*AVAILABLE DATA:*
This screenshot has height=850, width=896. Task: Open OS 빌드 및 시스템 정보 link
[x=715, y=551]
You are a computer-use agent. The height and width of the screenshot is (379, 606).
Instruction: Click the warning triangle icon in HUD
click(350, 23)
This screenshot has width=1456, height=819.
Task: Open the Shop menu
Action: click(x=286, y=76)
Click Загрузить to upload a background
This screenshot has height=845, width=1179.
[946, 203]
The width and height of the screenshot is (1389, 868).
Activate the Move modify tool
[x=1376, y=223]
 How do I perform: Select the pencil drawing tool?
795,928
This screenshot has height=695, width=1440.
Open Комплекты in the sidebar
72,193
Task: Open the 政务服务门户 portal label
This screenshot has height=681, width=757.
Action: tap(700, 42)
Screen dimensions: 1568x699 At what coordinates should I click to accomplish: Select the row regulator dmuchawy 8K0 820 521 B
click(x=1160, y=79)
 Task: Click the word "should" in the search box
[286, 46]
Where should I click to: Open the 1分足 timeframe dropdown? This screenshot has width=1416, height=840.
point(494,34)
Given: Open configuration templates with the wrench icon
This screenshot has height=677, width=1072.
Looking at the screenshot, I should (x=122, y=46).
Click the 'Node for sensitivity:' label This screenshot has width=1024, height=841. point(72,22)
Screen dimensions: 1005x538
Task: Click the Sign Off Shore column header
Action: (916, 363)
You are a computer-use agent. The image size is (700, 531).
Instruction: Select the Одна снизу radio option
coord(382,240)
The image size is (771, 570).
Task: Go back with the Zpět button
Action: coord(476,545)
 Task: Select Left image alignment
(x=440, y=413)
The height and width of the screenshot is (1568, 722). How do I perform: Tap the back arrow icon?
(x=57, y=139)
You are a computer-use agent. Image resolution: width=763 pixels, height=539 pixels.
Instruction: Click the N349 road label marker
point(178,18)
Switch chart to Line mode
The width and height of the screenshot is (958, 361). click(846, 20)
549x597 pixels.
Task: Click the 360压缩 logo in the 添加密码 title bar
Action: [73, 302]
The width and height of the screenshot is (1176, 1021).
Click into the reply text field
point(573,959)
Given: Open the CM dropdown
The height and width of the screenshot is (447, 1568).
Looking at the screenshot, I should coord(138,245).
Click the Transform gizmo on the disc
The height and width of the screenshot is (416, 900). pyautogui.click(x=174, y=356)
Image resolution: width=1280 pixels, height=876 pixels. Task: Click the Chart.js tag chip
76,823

*YOUR GOAL:*
Quote all the records. Keep every word exact.

*WRITTEN RESPONSE:*
This screenshot has height=850, width=896. Task: Open OS 빌드 및 시스템 정보 link
[x=715, y=551]
You are a computer-use agent. The height and width of the screenshot is (379, 606).
Instruction: Click the warning triangle icon in HUD
click(350, 23)
This screenshot has width=1456, height=819.
Task: Open the Shop menu
Action: click(x=286, y=76)
Click Загрузить to upload a background
This screenshot has height=845, width=1179.
[946, 203]
The width and height of the screenshot is (1389, 868).
Activate the Move modify tool
[x=1376, y=223]
 How do I perform: Select the pencil drawing tool?
795,928
This screenshot has height=695, width=1440.
Open Комплекты in the sidebar
72,193
Task: Open the 政务服务门户 portal label
This screenshot has height=681, width=757.
Action: tap(700, 42)
Screen dimensions: 1568x699 At what coordinates should I click to accomplish: Select the row regulator dmuchawy 8K0 820 521 B
click(x=1160, y=79)
 Task: Click the word "should" in the search box
[286, 46]
Where should I click to: Open the 1分足 timeframe dropdown? This screenshot has width=1416, height=840.
point(494,34)
Given: Open configuration templates with the wrench icon
This screenshot has height=677, width=1072.
Looking at the screenshot, I should (x=122, y=46).
Click the 'Node for sensitivity:' label This screenshot has width=1024, height=841. point(72,22)
Screen dimensions: 1005x538
Task: Click the Sign Off Shore column header
Action: (916, 363)
You are a computer-use agent. The image size is (700, 531).
Instruction: Select the Одна снизу radio option
coord(382,240)
The image size is (771, 570).
Task: Go back with the Zpět button
Action: coord(476,545)
 Task: Select Left image alignment
(x=440, y=413)
The height and width of the screenshot is (1568, 722). How do I perform: Tap the back arrow icon?
(x=57, y=139)
You are a computer-use agent. Image resolution: width=763 pixels, height=539 pixels.
Instruction: Click the N349 road label marker
point(178,18)
Switch chart to Line mode
The width and height of the screenshot is (958, 361). click(846, 20)
549x597 pixels.
Task: Click the 360压缩 logo in the 添加密码 title bar
Action: [73, 302]
The width and height of the screenshot is (1176, 1021).
Click into the reply text field
point(573,959)
Given: Open the CM dropdown
The height and width of the screenshot is (447, 1568).
Looking at the screenshot, I should coord(138,245).
Click the Transform gizmo on the disc
The height and width of the screenshot is (416, 900). pyautogui.click(x=174, y=356)
Image resolution: width=1280 pixels, height=876 pixels. Task: Click the Chart.js tag chip
76,823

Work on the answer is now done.